What to produce |
Your task is to set down the records below again, exactly.

Stored items |
# # # #
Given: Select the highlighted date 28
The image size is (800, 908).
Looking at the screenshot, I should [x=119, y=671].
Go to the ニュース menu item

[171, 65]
# # # #
Result below |
Given: Select the highlighted date 28
The image size is (800, 908).
Looking at the screenshot, I should [x=119, y=671].
Go to the ニュース menu item

[171, 65]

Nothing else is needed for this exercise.